** begin Data for this exercise **
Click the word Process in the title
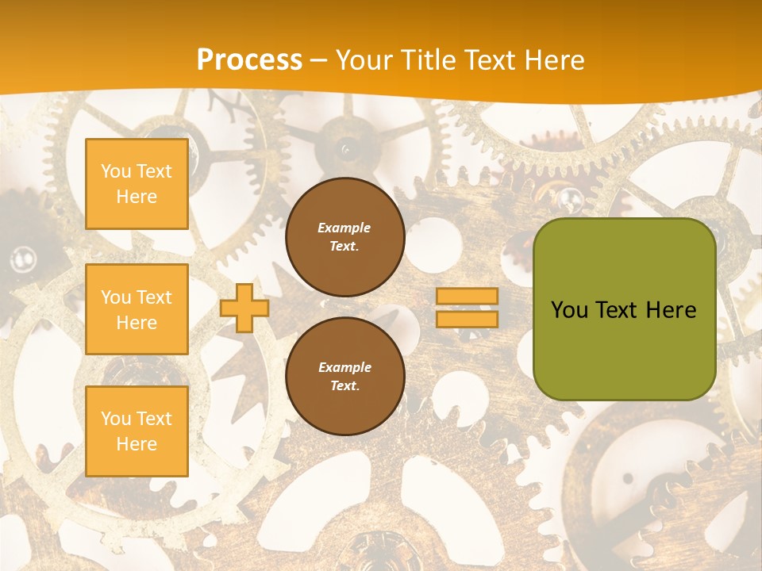click(249, 60)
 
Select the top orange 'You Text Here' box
click(137, 184)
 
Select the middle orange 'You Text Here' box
click(137, 309)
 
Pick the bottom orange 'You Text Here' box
click(137, 431)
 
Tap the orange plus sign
click(244, 308)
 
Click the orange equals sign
click(467, 308)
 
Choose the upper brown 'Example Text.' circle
click(344, 236)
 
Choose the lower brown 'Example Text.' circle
click(344, 376)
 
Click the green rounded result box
click(624, 309)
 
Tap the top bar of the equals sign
click(467, 297)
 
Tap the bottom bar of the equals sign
click(467, 319)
** end Data for this exercise **
▸ Exercise goal:
Put every line of the records above into a JSON list of strings, one string per line, omitting blank lines. Leave the pictures out.

▸ Result for this task:
[
  "Click the word Process in the title",
  "click(249, 60)",
  "Select the top orange 'You Text Here' box",
  "click(137, 184)",
  "Select the middle orange 'You Text Here' box",
  "click(137, 309)",
  "Pick the bottom orange 'You Text Here' box",
  "click(137, 431)",
  "Tap the orange plus sign",
  "click(244, 308)",
  "Click the orange equals sign",
  "click(467, 308)",
  "Choose the upper brown 'Example Text.' circle",
  "click(344, 236)",
  "Choose the lower brown 'Example Text.' circle",
  "click(344, 376)",
  "Click the green rounded result box",
  "click(624, 309)",
  "Tap the top bar of the equals sign",
  "click(467, 297)",
  "Tap the bottom bar of the equals sign",
  "click(467, 319)"
]